Capital planning guidance is provided by the Office of Management and Budget.
PRIVACY & SECURITY
Privacy and security of data are important elements of planning, acquisition, and management of Federal information technology systems. The E-Government Act of 2002 and the Federal Information Security Management Act (FISMA) provide significant privacy and security responsibilities for federal information technology system operators.
The E-Government Act of 2002 requires agencies to conduct a Privacy Impact Assessment (PIA) before developing or procuring IT systems or projects that collect, maintain, or disseminate information in identifiable form from or about members of the public, or initiating, consistent with the Paperwork Reduction Act, a new electronic collection of information in identifiable form for 10 or more persons (excluding agencies, instrumentalities or employees of the federal government). Agencies must update their PIAs to reflect changed information collection authorities, business processes or other factors affecting the collection and handling of information in identifiable form.

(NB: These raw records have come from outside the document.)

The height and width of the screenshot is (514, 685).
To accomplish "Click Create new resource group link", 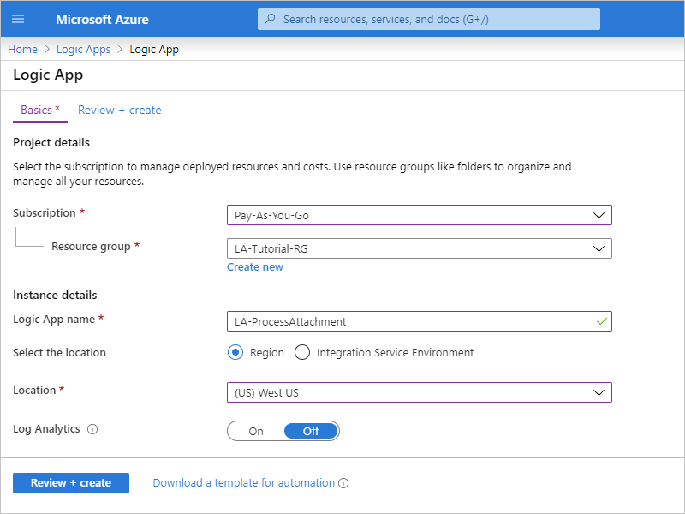I will point(254,267).
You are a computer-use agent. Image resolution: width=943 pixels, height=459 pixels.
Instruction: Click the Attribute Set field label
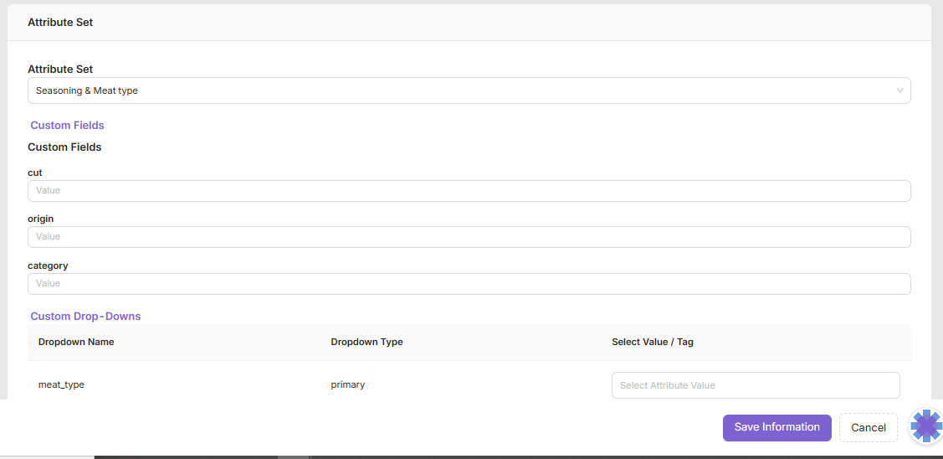pos(60,70)
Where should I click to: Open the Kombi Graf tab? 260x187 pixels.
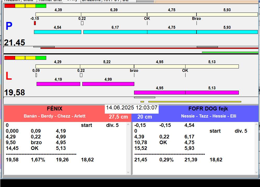50,1
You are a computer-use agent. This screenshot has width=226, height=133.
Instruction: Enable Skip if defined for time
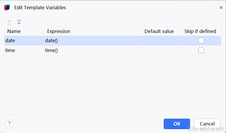point(201,50)
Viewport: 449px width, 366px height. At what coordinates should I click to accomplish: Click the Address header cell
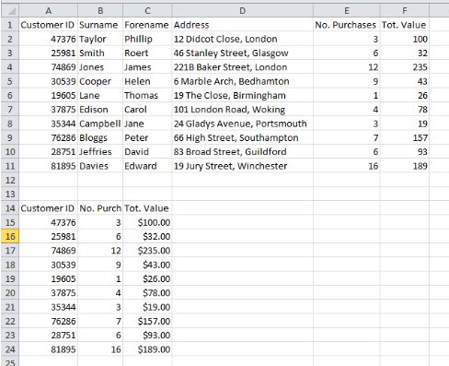tap(242, 25)
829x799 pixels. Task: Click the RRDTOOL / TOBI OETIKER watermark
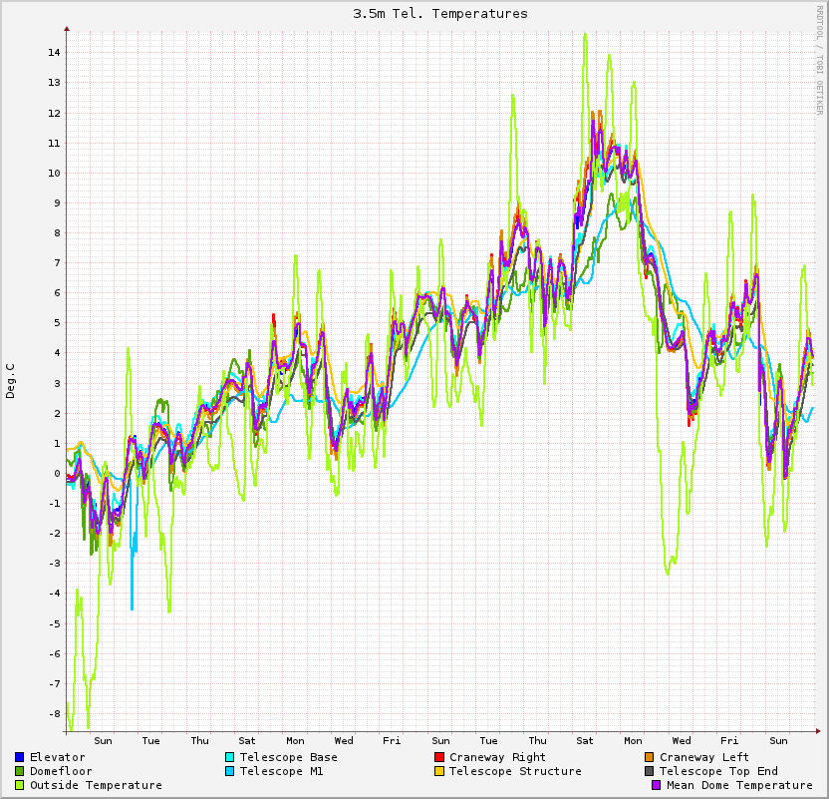click(820, 60)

FISMA requires agencies to integrate IT security into their capital planning and enterprise architecture processes, to conduct annual IT security reviews of all programs and systems, and to report the results of those reviews to OMB. The Act provides the framework for securing the Federal government’s information technology. All agencies covered by the Paperwork Reduction Act must implement the requirements of FISMA and report annually to the Office of Management and Budget and Congress on the effectiveness of their security programs.
HOMELAND SECURITY PRESIDENTIAL DIRECTIVE: COMMON IDENTIFICATION STANDARD FOR EMPLOYEES AND CONTRACTORS (HSPD-12)
On August 27, 2004, the President issued a Homeland Security Presidential Directive calling for a mandatory, government-wide standard for secure and reliable forms of identification issued by the federal government to its employees and to the employees of federal contractors. The implementation of this Standard will ensure the identification for government employees and contractors is reliable and secure.
The Office of Management and Budget was directed to oversee agency implementation. Agencies must ensure consistency with existing privacy and security law and policies to ensure employee and contractor information is protected and appropriately used.
INTERNET PROTOCOL VERSION 6 (IPV6)
On August 2, 2005, the OMB Office of E-Gov and IT issued OMB Memorandum 05-22, “Transition Planning for Internet Protocol Version 6 (IPv6),” directing all Federal government agencies to transition their network backbones to the next generation of the Internet Protocol Version 6 (IPv6), by June 30, 2008. The memorandum identifies several key milestones and requirements for all Federal government agencies in support of the June 30, 2008 target date.
The existing protocol supporting the Internet today - Internet Protocol Version 4 (IPv4) - supports only 4 billion IP addresses, limiting the number of devices that can be given a unique, globally routable location on the Internet. This has constrained the growth of the Internet worldwide, and has limited the number of computers and other devices that can be connected to one another via the Internet. In contrast to IPv4, IPv6 provides an almost unlimited number of IP addresses, and offers enhanced mobility, security, and network management features. IPv6 supports the continued growth of the Internet and development of new business capabilities leveraging mobile, Internet connectivity.
The CIO Council will issue guidance to assist agencies with transition planning.